EXERCISE AIM: Your task is to restate word for word the lines of the listing below that start at the one containing "Task: Click the current price tag 2877.96" and run to the end; please add nothing.

☆ ☆ ☆

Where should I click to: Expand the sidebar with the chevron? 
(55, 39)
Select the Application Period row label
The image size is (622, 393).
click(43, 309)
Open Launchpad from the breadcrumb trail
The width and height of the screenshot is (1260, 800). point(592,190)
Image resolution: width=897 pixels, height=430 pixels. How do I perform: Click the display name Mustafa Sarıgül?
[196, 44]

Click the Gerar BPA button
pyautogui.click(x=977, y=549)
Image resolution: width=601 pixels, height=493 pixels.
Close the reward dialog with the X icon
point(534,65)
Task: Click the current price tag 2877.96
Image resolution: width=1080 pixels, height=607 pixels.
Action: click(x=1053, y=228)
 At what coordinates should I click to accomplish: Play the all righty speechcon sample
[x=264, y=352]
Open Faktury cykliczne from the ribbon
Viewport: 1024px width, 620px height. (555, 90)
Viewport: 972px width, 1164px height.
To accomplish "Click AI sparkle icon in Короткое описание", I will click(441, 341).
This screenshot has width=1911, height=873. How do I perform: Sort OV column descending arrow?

☆ ☆ ☆

EXPECTED ANSWER:
Task: Click the current price tag 2877.96
Image resolution: width=1080 pixels, height=607 pixels.
Action: click(x=1053, y=228)
 At what coordinates should I click to accomplish: Play the all righty speechcon sample
[x=264, y=352]
Open Faktury cykliczne from the ribbon
Viewport: 1024px width, 620px height. (555, 90)
Viewport: 972px width, 1164px height.
To accomplish "Click AI sparkle icon in Короткое описание", I will click(441, 341).
This screenshot has width=1911, height=873. How do I perform: Sort OV column descending arrow?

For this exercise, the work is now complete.